По пути вниз я не сводил глаз с ботинок лифтера, машинально поглаживая большим пальцем выпуклые металлические буквы, словно слепой, читающий текст по Брайлю. Мои колени ослабли, но голова лихорадочно работала, пытаясь увязать все вместе. Головоломка никак не сходилась. Все это наверняка подстроено, а жетоны — приманка. Круземарк — один или с дочерью — замешан в деле, а Сифр — его мозг. Но зачем? К чему все это?

Промозглый ночной воздух вывел меня из транса. Я бросил пластиковый фонарик Круземарка в мусорную урну и подозвал проходящее такси. Прежде всего мне необходимо было уничтожить доказательства, спрятанные у меня в сейфе. «Угол 42-й и Седьмой», — сказал я водителю, откидываясь назад и задирая ноги на откидывающееся сиденье.

Мы понеслись по авеню, удачно попав на «зеленую волну». Облака пара выбивались из-под крышек люков, напоминая сцену из последнего акта «Фауста». Джонни  Фейворит продал душу дьяволу, а затем попытался обмануть его, принеся в жертву солдата с моим именем… Какова его выгода в этом деле? Я вспомнил Новый, 1943 год на Таймс-сквер с такой четкостью, будто то был самый лучший вечер в моей жизни. Я был трезвым, как стеклышко, среди моря пьяных, и мои «собачьи жетоны» были надежно спрятаны в бумажнике. Через шестнадцать лет они оказались в квартире у мертвой женщины. Что за чертовщина?

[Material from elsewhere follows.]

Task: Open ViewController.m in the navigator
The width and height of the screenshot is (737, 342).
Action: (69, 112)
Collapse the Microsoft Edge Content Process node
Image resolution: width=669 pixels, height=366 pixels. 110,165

Таймс-сквер сияла огнями, как неоновое чистилище. Я коснулся пальцами своего невероятного носа, пытаясь вспомнить свое прошлое. Большую его часть стер залп французской артиллерии в Оране. Остались лишь отдельные фрагменты. Их всегда вызывают из памяти запахи… Черт побери, я знал кем был. И знаю, кто я такой сейчас.

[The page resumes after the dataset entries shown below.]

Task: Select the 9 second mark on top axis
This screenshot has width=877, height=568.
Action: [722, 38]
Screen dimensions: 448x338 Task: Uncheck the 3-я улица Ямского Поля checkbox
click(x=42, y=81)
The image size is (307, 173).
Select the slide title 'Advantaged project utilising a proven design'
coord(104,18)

Когда мы остановились перед сувенирной лавкой, я увидел, что в моей конторе горит свет. На счетчике было семьдесят пять центов. Я сунул водителю доллар, пробормотав, чтобы он оставил сдачу себе. Может, было еще не поздно.

Я поднялся на третий этаж по пожарной лестнице, чтобы меня не выдал шум лифта. В коридоре было темно, как и в моей приемной, но свет из кабинета отражался на рельефном стекле входной двери. Вынув револьвер, я тихонько вошел внутрь. Дверь в кабинет была широко открыта. Я с минуту подождал, но ничего не услышал.

Контора была перевернута вверх ногами: ящики стола были перевернуты, а их содержимое разбросано по линолеуму. Помятый зеленый шкафчик для досье лежал на боку и глянцевые фотографии потерявшихся детишек валялись в углу, скрученные, словно осенние листья. Поднимая с пола упавшее кресло, я заметил, что стальная дверца конторского сейфа открыта.